Instructions to follow ▸
Only one stretch of the records below is wanted: the lines from the one holding "mock-up (602, 1064)" through the one holding "[Android APK] (21, 2543)". Return it exactly, both ends included.

(Saved data entries)
--------

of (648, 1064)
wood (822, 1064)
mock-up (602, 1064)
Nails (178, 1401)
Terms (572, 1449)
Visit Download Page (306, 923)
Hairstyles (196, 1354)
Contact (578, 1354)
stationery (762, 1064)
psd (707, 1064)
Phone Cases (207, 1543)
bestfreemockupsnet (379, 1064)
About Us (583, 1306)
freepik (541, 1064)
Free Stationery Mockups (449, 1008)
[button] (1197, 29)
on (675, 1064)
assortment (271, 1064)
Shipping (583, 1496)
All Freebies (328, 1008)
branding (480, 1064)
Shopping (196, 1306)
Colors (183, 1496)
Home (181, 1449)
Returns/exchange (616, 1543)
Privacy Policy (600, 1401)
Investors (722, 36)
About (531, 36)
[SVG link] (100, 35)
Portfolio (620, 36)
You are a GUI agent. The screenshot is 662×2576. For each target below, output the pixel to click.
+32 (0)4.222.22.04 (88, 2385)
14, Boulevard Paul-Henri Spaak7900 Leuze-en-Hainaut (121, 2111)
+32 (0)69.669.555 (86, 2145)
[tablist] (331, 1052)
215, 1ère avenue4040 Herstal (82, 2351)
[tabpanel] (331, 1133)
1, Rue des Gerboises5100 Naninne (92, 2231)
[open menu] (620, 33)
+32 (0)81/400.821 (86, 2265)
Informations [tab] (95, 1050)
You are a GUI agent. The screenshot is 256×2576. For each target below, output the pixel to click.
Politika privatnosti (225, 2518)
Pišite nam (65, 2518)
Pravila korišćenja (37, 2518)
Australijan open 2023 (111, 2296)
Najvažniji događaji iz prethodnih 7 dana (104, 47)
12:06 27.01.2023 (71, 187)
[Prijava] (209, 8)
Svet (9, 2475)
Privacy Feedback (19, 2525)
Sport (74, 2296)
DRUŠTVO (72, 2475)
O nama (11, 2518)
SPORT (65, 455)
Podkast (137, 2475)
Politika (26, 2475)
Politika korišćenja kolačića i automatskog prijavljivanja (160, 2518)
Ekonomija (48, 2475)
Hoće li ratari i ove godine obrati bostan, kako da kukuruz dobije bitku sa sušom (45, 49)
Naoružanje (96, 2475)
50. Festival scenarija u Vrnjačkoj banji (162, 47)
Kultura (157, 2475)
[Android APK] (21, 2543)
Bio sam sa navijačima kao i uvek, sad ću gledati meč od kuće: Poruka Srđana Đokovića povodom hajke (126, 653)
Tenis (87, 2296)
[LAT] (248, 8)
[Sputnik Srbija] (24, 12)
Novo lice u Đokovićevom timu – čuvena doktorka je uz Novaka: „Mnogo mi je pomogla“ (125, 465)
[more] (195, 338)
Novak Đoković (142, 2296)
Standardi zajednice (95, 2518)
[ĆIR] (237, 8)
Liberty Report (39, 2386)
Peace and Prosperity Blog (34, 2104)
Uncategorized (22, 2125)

--------

Exercise output ▸
mock-up (602, 1064)
Nails (178, 1401)
Terms (572, 1449)
Visit Download Page (306, 923)
Hairstyles (196, 1354)
Contact (578, 1354)
stationery (762, 1064)
psd (707, 1064)
Phone Cases (207, 1543)
bestfreemockupsnet (379, 1064)
About Us (583, 1306)
freepik (541, 1064)
Free Stationery Mockups (449, 1008)
[button] (1197, 29)
on (675, 1064)
assortment (271, 1064)
Shipping (583, 1496)
All Freebies (328, 1008)
branding (480, 1064)
Shopping (196, 1306)
Colors (183, 1496)
Home (181, 1449)
Returns/exchange (616, 1543)
Privacy Policy (600, 1401)
Investors (722, 36)
About (531, 36)
[SVG link] (100, 35)
Portfolio (620, 36)
You are a GUI agent. The screenshot is 662×2576. For each target below, output the pixel to click.
+32 (0)4.222.22.04 (88, 2385)
14, Boulevard Paul-Henri Spaak7900 Leuze-en-Hainaut (121, 2111)
+32 (0)69.669.555 (86, 2145)
[tablist] (331, 1052)
215, 1ère avenue4040 Herstal (82, 2351)
[tabpanel] (331, 1133)
1, Rue des Gerboises5100 Naninne (92, 2231)
[open menu] (620, 33)
+32 (0)81/400.821 (86, 2265)
Informations [tab] (95, 1050)
You are a GUI agent. The screenshot is 256×2576. For each target below, output the pixel to click.
Politika privatnosti (225, 2518)
Pišite nam (65, 2518)
Pravila korišćenja (37, 2518)
Australijan open 2023 (111, 2296)
Najvažniji događaji iz prethodnih 7 dana (104, 47)
12:06 27.01.2023 (71, 187)
[Prijava] (209, 8)
Svet (9, 2475)
Privacy Feedback (19, 2525)
Sport (74, 2296)
DRUŠTVO (72, 2475)
O nama (11, 2518)
SPORT (65, 455)
Podkast (137, 2475)
Politika (26, 2475)
Politika korišćenja kolačića i automatskog prijavljivanja (160, 2518)
Ekonomija (48, 2475)
Hoće li ratari i ove godine obrati bostan, kako da kukuruz dobije bitku sa sušom (45, 49)
Naoružanje (96, 2475)
50. Festival scenarija u Vrnjačkoj banji (162, 47)
Kultura (157, 2475)
[Android APK] (21, 2543)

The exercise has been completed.